=== WHAT YOU WILL DO ===
Output each record exactly, with nothing omitted.

=== DATA SHOWN ===

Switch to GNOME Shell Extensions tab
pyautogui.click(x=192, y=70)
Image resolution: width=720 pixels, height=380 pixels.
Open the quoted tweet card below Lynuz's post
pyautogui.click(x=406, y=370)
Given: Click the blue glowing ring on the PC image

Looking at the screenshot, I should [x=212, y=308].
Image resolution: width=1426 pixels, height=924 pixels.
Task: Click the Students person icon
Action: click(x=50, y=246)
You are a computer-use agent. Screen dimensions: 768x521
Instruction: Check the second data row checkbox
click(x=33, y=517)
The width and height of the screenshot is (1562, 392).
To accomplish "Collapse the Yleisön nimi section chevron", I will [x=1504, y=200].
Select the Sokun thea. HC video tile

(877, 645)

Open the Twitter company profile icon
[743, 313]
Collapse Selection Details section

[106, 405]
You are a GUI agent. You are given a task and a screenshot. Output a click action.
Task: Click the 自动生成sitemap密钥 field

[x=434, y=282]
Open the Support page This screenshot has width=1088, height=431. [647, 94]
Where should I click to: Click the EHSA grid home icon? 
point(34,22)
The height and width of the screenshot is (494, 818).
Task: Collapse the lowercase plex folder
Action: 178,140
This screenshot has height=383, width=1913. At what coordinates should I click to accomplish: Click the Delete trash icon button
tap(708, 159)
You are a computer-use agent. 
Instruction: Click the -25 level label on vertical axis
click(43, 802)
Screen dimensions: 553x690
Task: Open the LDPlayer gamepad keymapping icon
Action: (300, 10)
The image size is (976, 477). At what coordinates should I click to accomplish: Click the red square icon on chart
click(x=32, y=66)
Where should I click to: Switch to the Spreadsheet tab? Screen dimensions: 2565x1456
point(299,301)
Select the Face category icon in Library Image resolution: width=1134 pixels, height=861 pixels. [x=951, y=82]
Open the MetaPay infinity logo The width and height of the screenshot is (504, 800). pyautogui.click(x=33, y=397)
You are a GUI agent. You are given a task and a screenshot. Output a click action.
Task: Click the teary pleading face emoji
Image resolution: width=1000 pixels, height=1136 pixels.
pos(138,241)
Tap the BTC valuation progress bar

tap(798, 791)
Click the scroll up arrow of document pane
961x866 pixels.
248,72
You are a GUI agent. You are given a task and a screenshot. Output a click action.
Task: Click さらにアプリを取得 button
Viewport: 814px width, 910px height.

=== RESPONSE ===
Switch to GNOME Shell Extensions tab
pyautogui.click(x=192, y=70)
Image resolution: width=720 pixels, height=380 pixels.
Open the quoted tweet card below Lynuz's post
pyautogui.click(x=406, y=370)
Given: Click the blue glowing ring on the PC image

Looking at the screenshot, I should [x=212, y=308].
Image resolution: width=1426 pixels, height=924 pixels.
Task: Click the Students person icon
Action: click(x=50, y=246)
You are a computer-use agent. Screen dimensions: 768x521
Instruction: Check the second data row checkbox
click(x=33, y=517)
The width and height of the screenshot is (1562, 392).
To accomplish "Collapse the Yleisön nimi section chevron", I will [x=1504, y=200].
Select the Sokun thea. HC video tile

(877, 645)

Open the Twitter company profile icon
[743, 313]
Collapse Selection Details section

[106, 405]
You are a GUI agent. You are given a task and a screenshot. Output a click action.
Task: Click the 自动生成sitemap密钥 field

[x=434, y=282]
Open the Support page This screenshot has width=1088, height=431. [647, 94]
Where should I click to: Click the EHSA grid home icon? 
point(34,22)
The height and width of the screenshot is (494, 818).
Task: Collapse the lowercase plex folder
Action: 178,140
This screenshot has height=383, width=1913. At what coordinates should I click to accomplish: Click the Delete trash icon button
tap(708, 159)
You are a computer-use agent. 
Instruction: Click the -25 level label on vertical axis
click(43, 802)
Screen dimensions: 553x690
Task: Open the LDPlayer gamepad keymapping icon
Action: (300, 10)
The image size is (976, 477). At what coordinates should I click to accomplish: Click the red square icon on chart
click(x=32, y=66)
Where should I click to: Switch to the Spreadsheet tab? Screen dimensions: 2565x1456
point(299,301)
Select the Face category icon in Library Image resolution: width=1134 pixels, height=861 pixels. [x=951, y=82]
Open the MetaPay infinity logo The width and height of the screenshot is (504, 800). pyautogui.click(x=33, y=397)
You are a GUI agent. You are given a task and a screenshot. Output a click action.
Task: Click the teary pleading face emoji
Image resolution: width=1000 pixels, height=1136 pixels.
pos(138,241)
Tap the BTC valuation progress bar

tap(798, 791)
Click the scroll up arrow of document pane
961x866 pixels.
248,72
You are a GUI agent. You are given a task and a screenshot. Output a click action.
Task: Click さらにアプリを取得 button
Viewport: 814px width, 910px height.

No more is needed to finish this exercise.